Tip 6. Let op medicatie

In 25 tot 50 procent van de gevallen komen seksuele problemen bij ouderen voort uit medicijngebruik. Artsen vertellen dit er vaak niet bij, wat veel frustratie kan opleveren omdat ouderen dit zelf niet weten of zich schamen voor de klachten. Hierdoor ontwikkelt zich problematisch gedrag wat in een eerdere fase beter benaderd en behandeld had kunnen worden. Wist je bijvoorbeeld dat bij veel mensen met de ziekte van Parkinson, de medicatie tegen deze ziekte de oorzaak is voor wat in de zorg als ‘ontremd seksueel gedrag’ wordt bestempeld? Lees meer over de Invloed van ziektes en medicatie op seksualiteit.

Tip 7. Denk om dementie

Ook dementie heeft veel invloed op seksualiteit.
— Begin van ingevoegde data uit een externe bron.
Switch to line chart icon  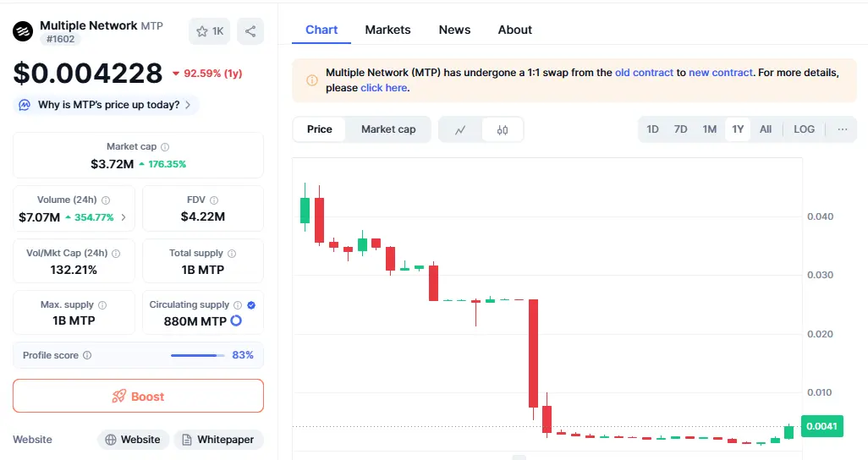tap(460, 129)
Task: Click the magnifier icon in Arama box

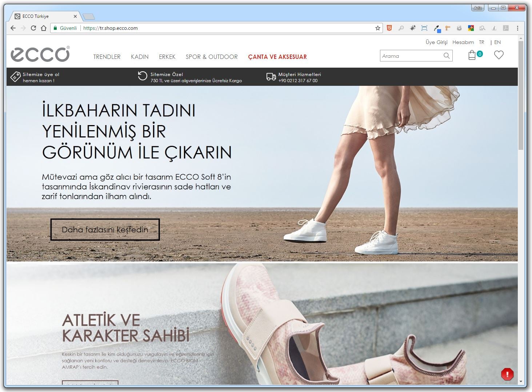Action: 447,56
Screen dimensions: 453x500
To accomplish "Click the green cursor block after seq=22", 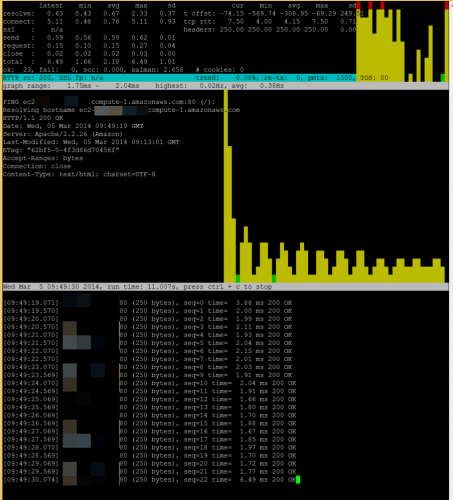I will point(298,480).

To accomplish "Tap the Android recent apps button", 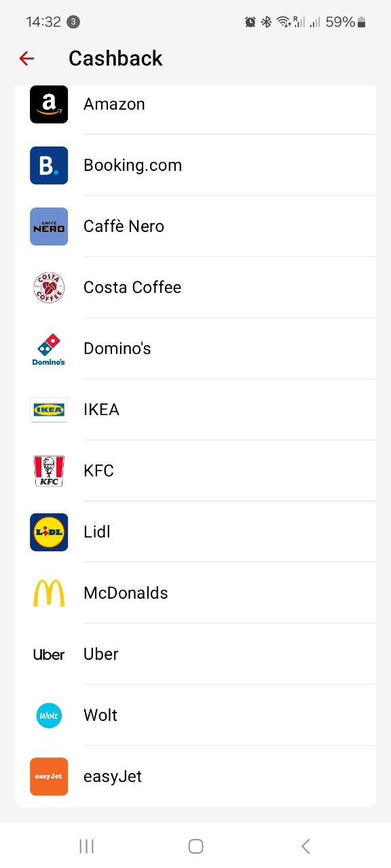I will point(86,846).
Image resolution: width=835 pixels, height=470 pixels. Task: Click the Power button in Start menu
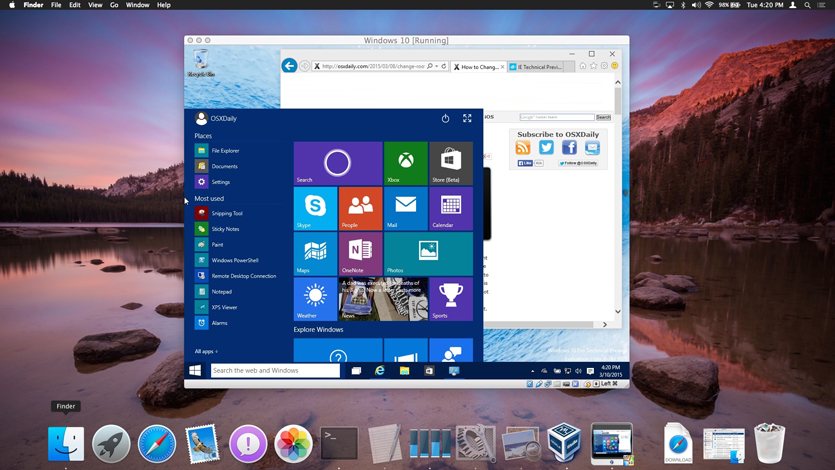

Vaak wordt als eerste gedacht aan ontremd gedrag, maar er speelt meer: seksueel passiever of juist actiever worden, anders of niet meer reageren op aanrakingen, onbegrepen of verlaten voelen door afwijzingen op het gebied van seks, minder oog hebben voor de gevoelens en behoeften van de partner of behoeftes niet meer kenbaar kunnen maken. Daarnaast zie je dat mensen met dementie gevoelens kunnen krijgen voor anderen op de afdeling waar ze verblijven, terwijl ze nog een eigen partner hebben. Ook dat vraagt om bespreken met betrokkenen en hun partner of contactpersonen. Lees meer over Dementie en seksualiteit.

Tip 8. Denk ook aan partner en naasten

De ziekte zelf, de medicijnen, de verhuizing naar het verpleeghuis, heeft ook directe gevolgen voor familie en vrienden van de cliënt. Zij verliezen een deel van hun vertrouwde persoon en de intimiteit die zij ervaarden. Voor hen kan het heel aangrijpend zijn als bijvoorbeeld hun ouder of partner seksueel gedrag vertoont richting een medebewoner. Heb hier oog voor en geef ook hen de ondersteuning die hierbij passend is. Partners zijn niet altijd gewend om met elkaar over hun behoeften aan intimiteit en seksualiteit te praten. Beiden kunnen ongevraagd hulp nodig hebben om een nieuwe, andere manier te vinden om hun genegenheid te uiten.